Why do the events of over one thousand years ago matter today? Because when we talk about Cabarete being discovered only thirty years ago or even as far back as 200 years ago, we perpetuate the sterilization of Dominican history and the erasure of some pretty important key facts. Before the arrival of Columbus the chiefdom of Maguá, in which modern-day Cabarete is situated, was one of the most densely populated Taíno provinces on the island. European colonization was met with armed resistance. It was ugly, it was brutal, it was part of one of the longest most horrific holocausts the world has ever seen. Erasing this only serves to assuage guilt, and does a disservice to our people who have weathered so much to be here today.

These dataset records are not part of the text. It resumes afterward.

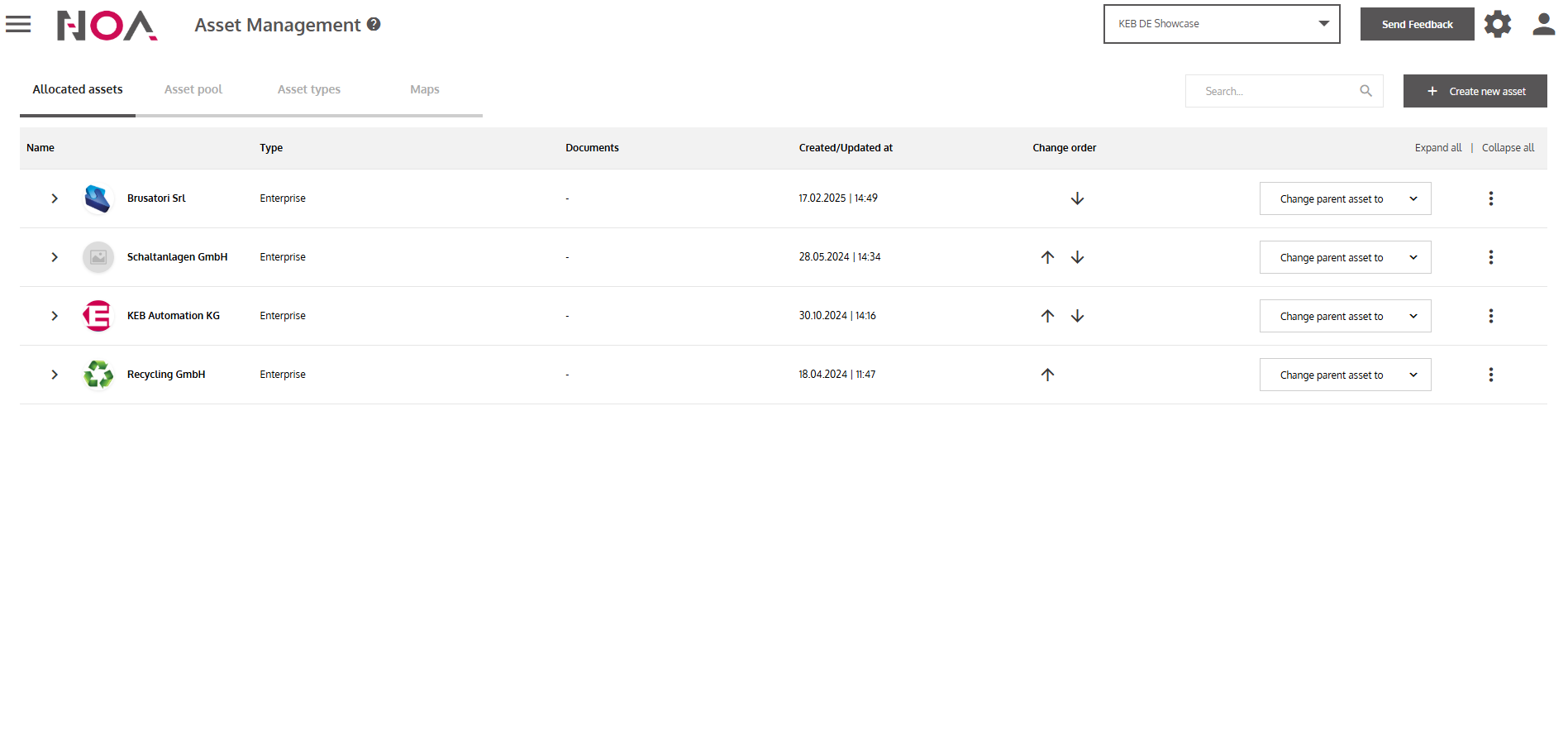Viewport: 1568px width, 755px height.
Task: Move Brusatori Srl down in order
Action: click(1077, 198)
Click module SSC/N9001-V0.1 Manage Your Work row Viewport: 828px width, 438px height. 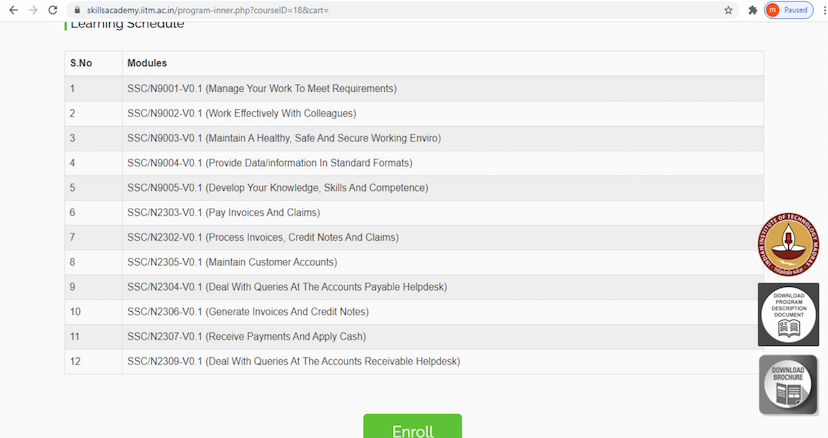click(262, 88)
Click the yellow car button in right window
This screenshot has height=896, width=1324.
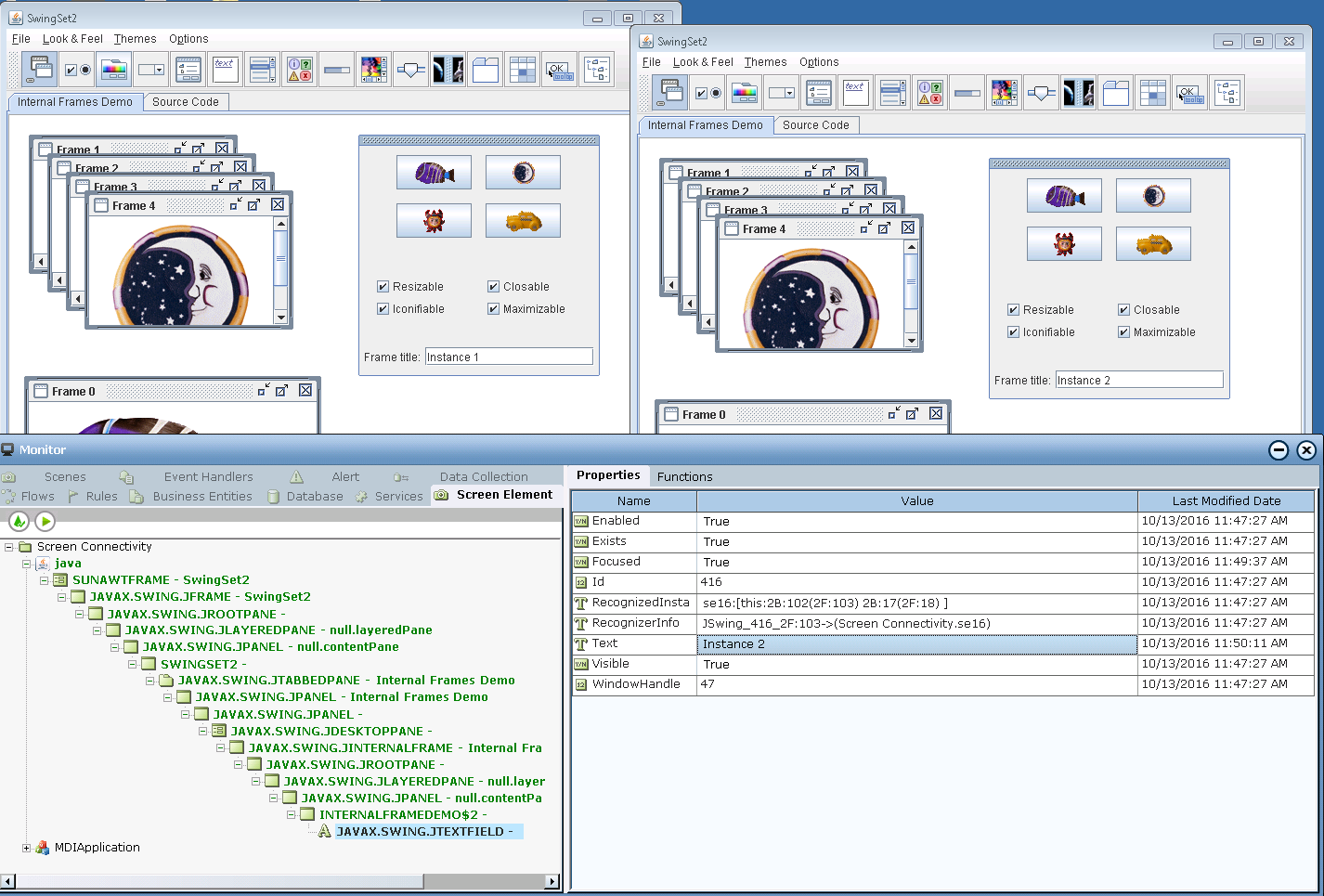point(1153,244)
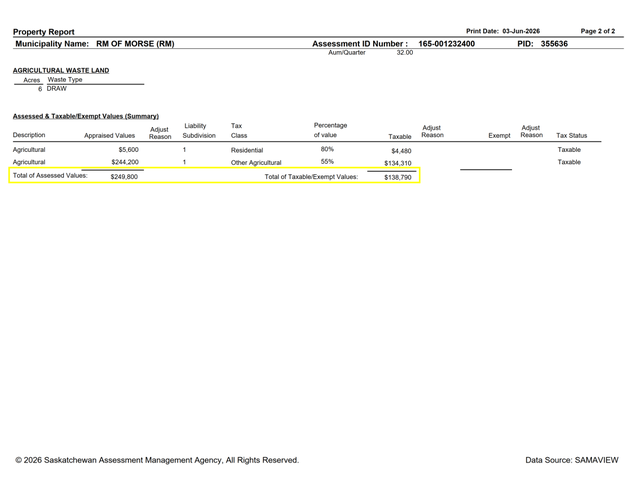
Task: Click the $134,310 taxable amount
Action: [x=398, y=163]
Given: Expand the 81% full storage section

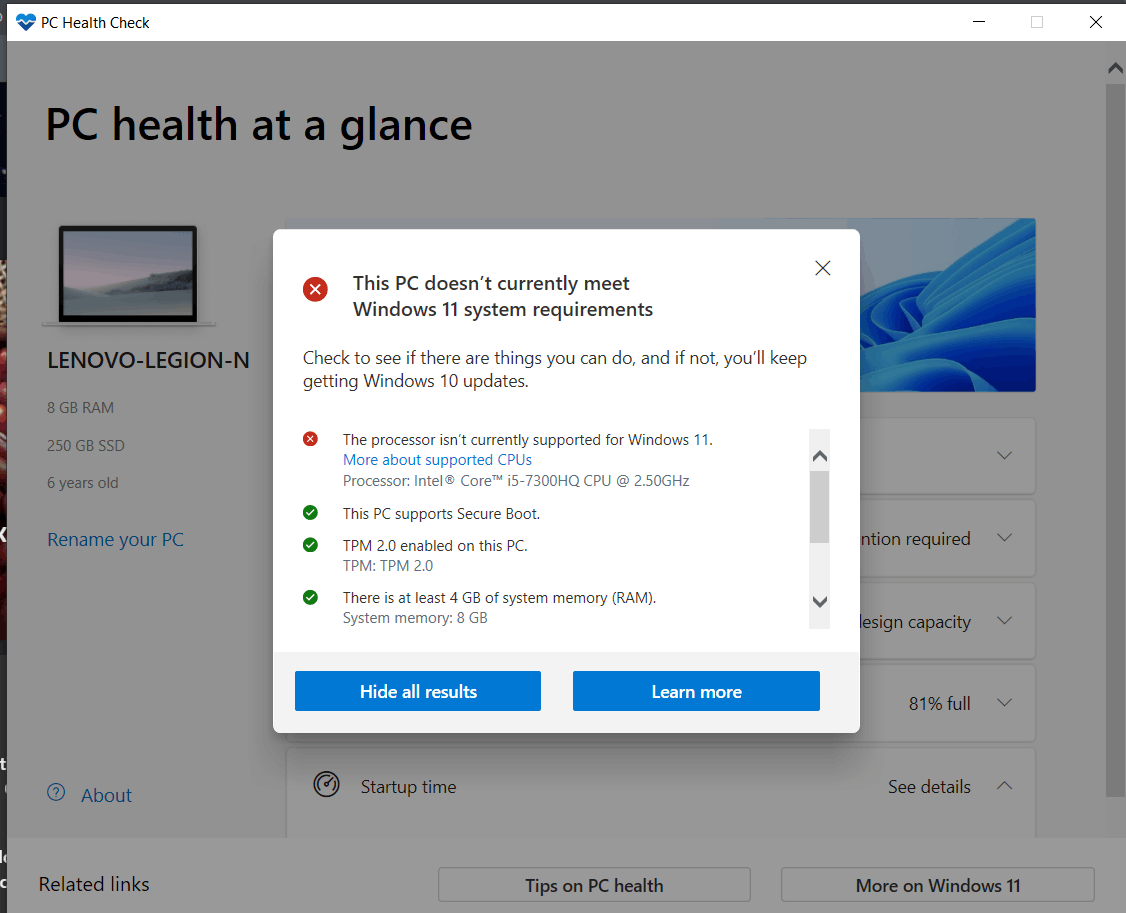Looking at the screenshot, I should (1004, 703).
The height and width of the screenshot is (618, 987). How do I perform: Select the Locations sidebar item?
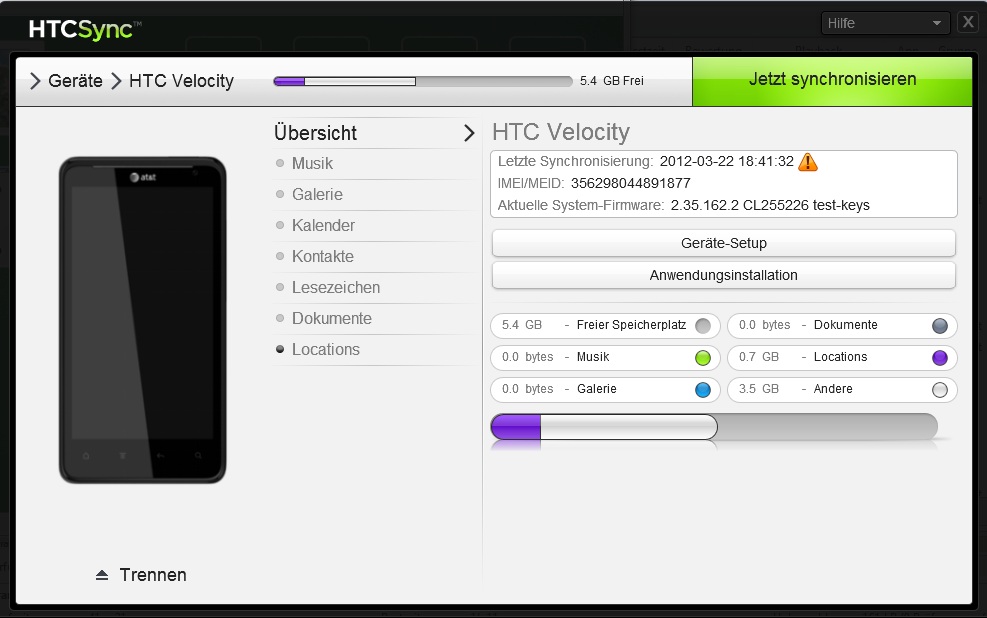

Who we credit with the “development” of Cabarete matters little: Cabarete is Dominican land and it belongs to Dominicans. Not acknowledging this fact, or brushing over it, has allowed for the rise of a Cabarete that is often for everyone except native Cabaretenses and the other Dominicans who have moved to the zone.

Columbusing is a kind of historical plagiarism—you cannot take credit for or ownership of that which isn’t yours. No matter how long you’ve been there or what you think you’ve poured into the economy. To state otherwise, is to attempt to take ownership of land that truly belongs to its people.